Research now shows that the accumulation of man-made greenhouse gases in the atmosphere is causing a massive disruption of our climate, water and food sources. While some dispute these facts, two-thirds of Americans, according to the most recent NYT/CBS poll, want the U.S. to join an international treaty to limit the impact of global warming.

Since 1880, our planet is 1.7 degrees Fahrenheit warmer. May not sound like much, but it is. Much of the land ice on the planet is starting to melt and oceans are rising. The heat accumulating in the Earth because of human emissions is roughly equal to the heat that would be released by 400,000 Hiroshima bombs exploding across the planet every day. Certainly, the risks are much greater over the long-run than over the next few decades. Yet, if emissions continue to rise unchecked, the risks are huge. As a result, the Paris summit is working on an agreement to limit the rise of global temperatures.

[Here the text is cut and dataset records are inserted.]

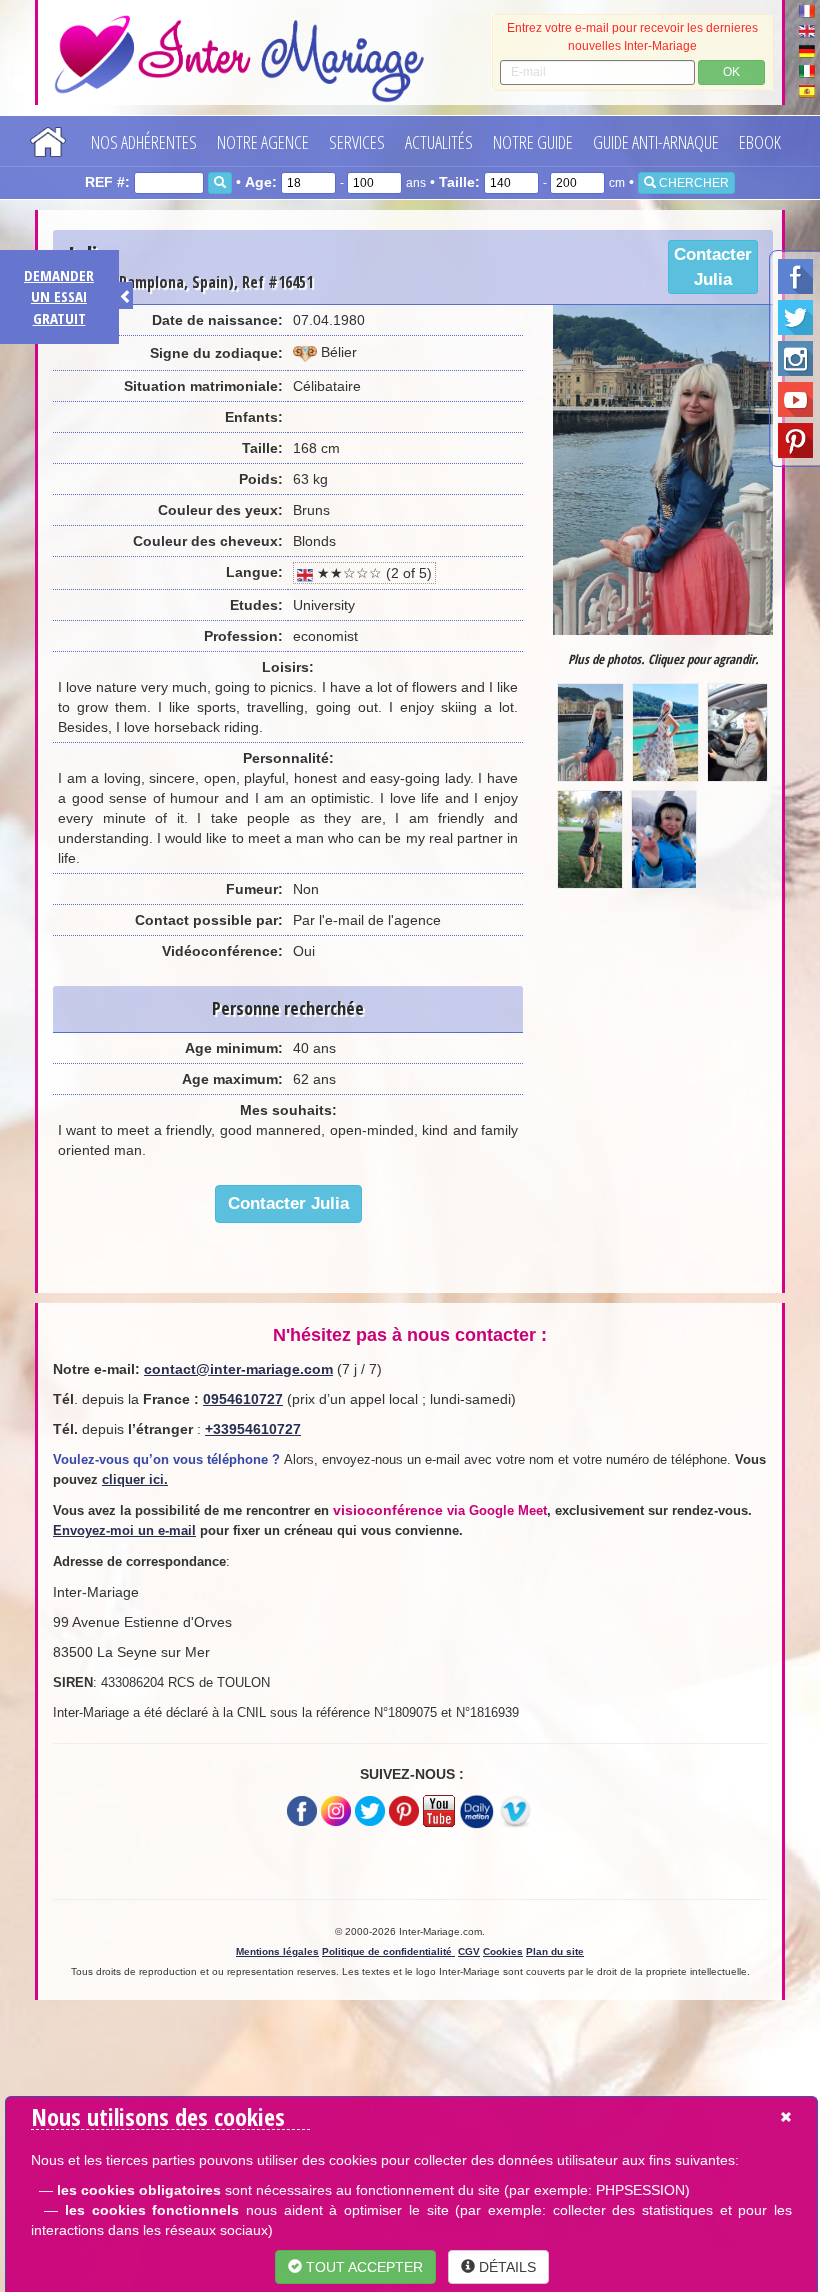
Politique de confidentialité (388, 1951)
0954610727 (243, 1399)
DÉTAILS (505, 2267)
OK (731, 72)
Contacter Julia (713, 267)
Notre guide (533, 142)
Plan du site (555, 1951)
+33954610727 (253, 1429)
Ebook (760, 142)
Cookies (503, 1951)
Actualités (439, 142)
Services (357, 142)
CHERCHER (692, 183)
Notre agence (263, 142)
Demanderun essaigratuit (59, 296)
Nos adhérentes (144, 142)
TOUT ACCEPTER (362, 2267)
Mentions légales (277, 1951)
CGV (469, 1951)
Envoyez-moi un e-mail (124, 1530)
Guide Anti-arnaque (656, 142)
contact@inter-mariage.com (238, 1369)
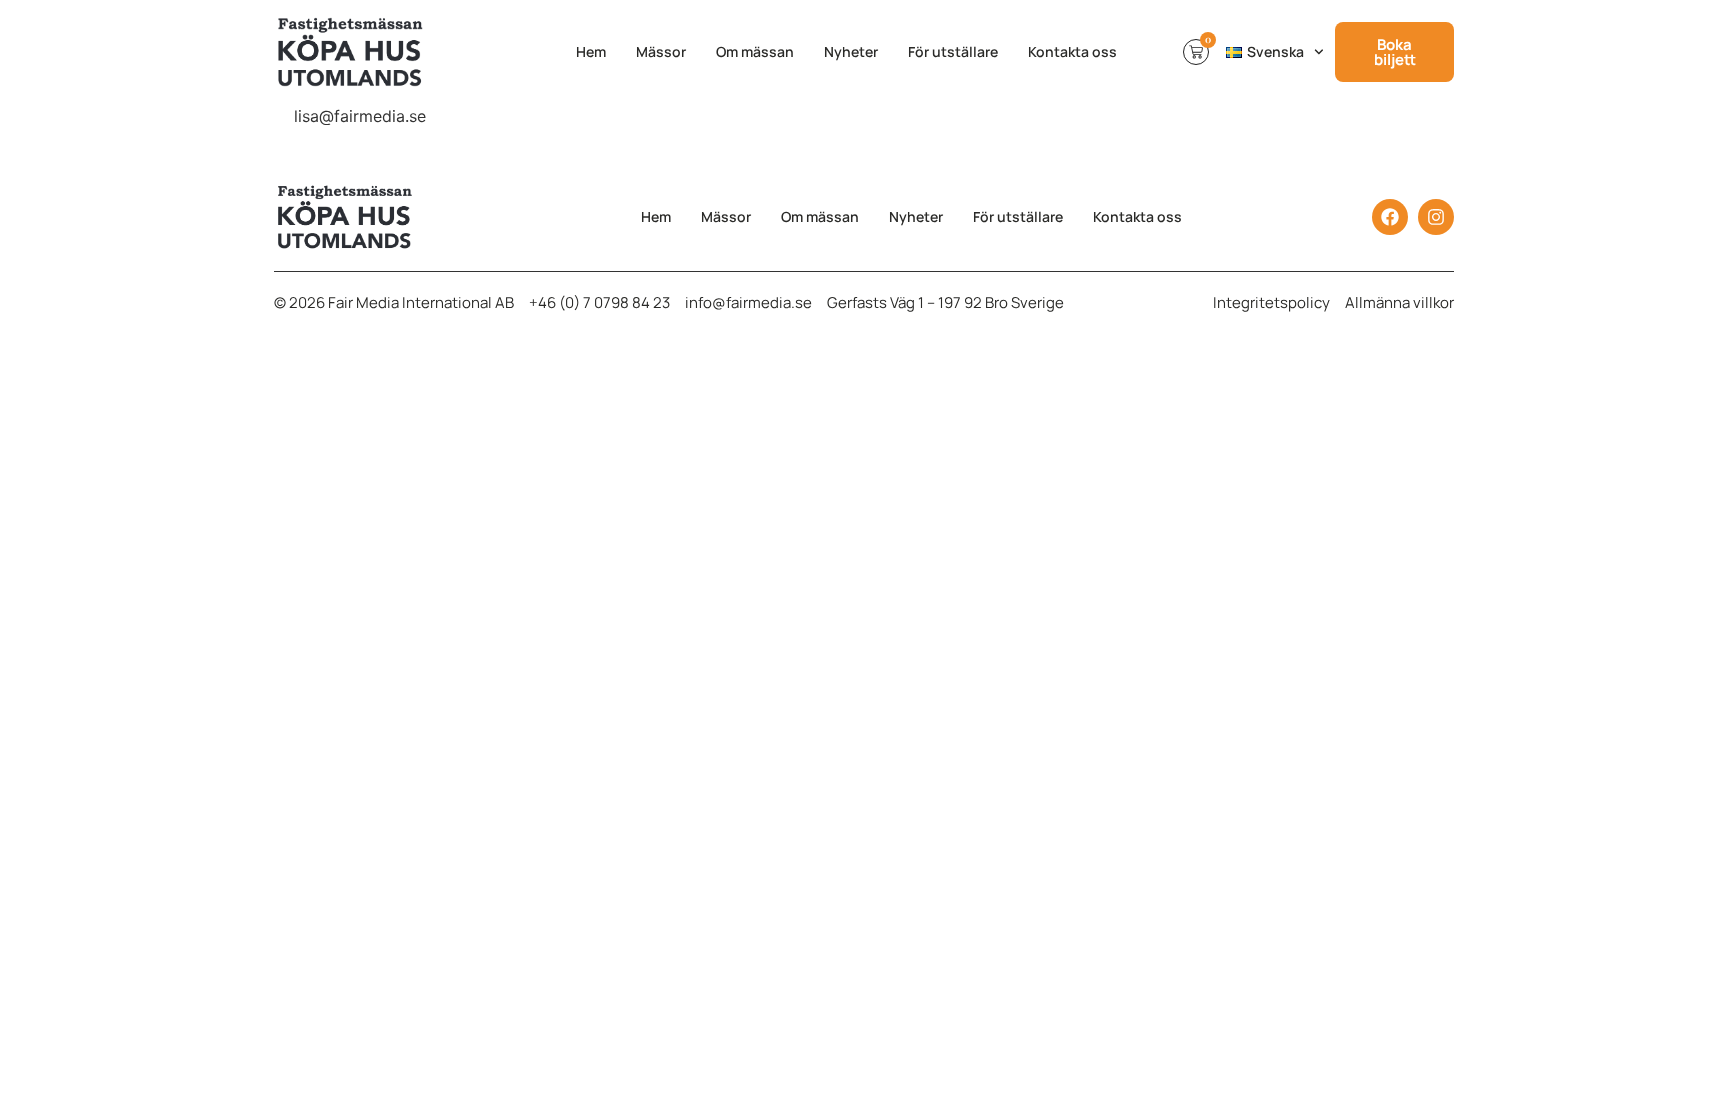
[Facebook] (1390, 217)
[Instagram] (1436, 217)
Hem (591, 51)
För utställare (953, 51)
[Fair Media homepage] (392, 52)
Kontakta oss (1072, 51)
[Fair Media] (362, 217)
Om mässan (755, 51)
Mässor (661, 51)
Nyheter (851, 51)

Let’s now bring the issue closer to home- Illinois’s neighbor to the West, Iowa. Recent polls show that 60% of Iowans, now facing flooding and erosion, believe global warming is happening. Iowa has embraced clean energy. The state’s first major solar farm is in rural Frytown supplying electrical power to the Farmers Electric Cooperative. Cornfields across the state have wind turbines, which are now providing 30% of Iowa’s electricity. Here’s the part I really like, as reported in the NYT: “Republicans and Democrats alike recognize the benefits of green jobs.”

Iowa’s new climate initiatives are a great example of what clean energy can mean. In addition to adding wind turbines, Iowa farmers are working to improve the organic matter content in the soil. One young farmer in Johnson County, Iowa planted more than 30,000 trees, introduced cover crops, composting and multispecies grazing and transformed a once degraded corn farm into a carbon capturing and storing ecosystem.

Iowa wants to be the clean energy leader. Their recent report, “The Economic Impact of Iowa’s Wind Potential to Meet Carbon Reduction Goals” highlights the expanded economic development and job creation they project.   The plan is to create 6,000 jobs building wind turbines each year and as many as 11,000 jobs for wind turbine installation. Iowa feels that clean energy could provide $3.5 billion in economic development by 2030. And, this is just one state in one country.

In a blog post in July, Mr. Gates wrote: “If we create the right environment for innovation, we can accelerate the pace of progress, develop and deploy new solutions and eventually provide everyone with reliable, affordable energy that is carbon free. We can avoid the worst climate-change scenarios while also lifting people out of poverty, growing food more efficiently and saving lives by reducing pollution.” And, we might even start Industrial Revolution #4, and give the world some much needed economic growth. We’re all for it.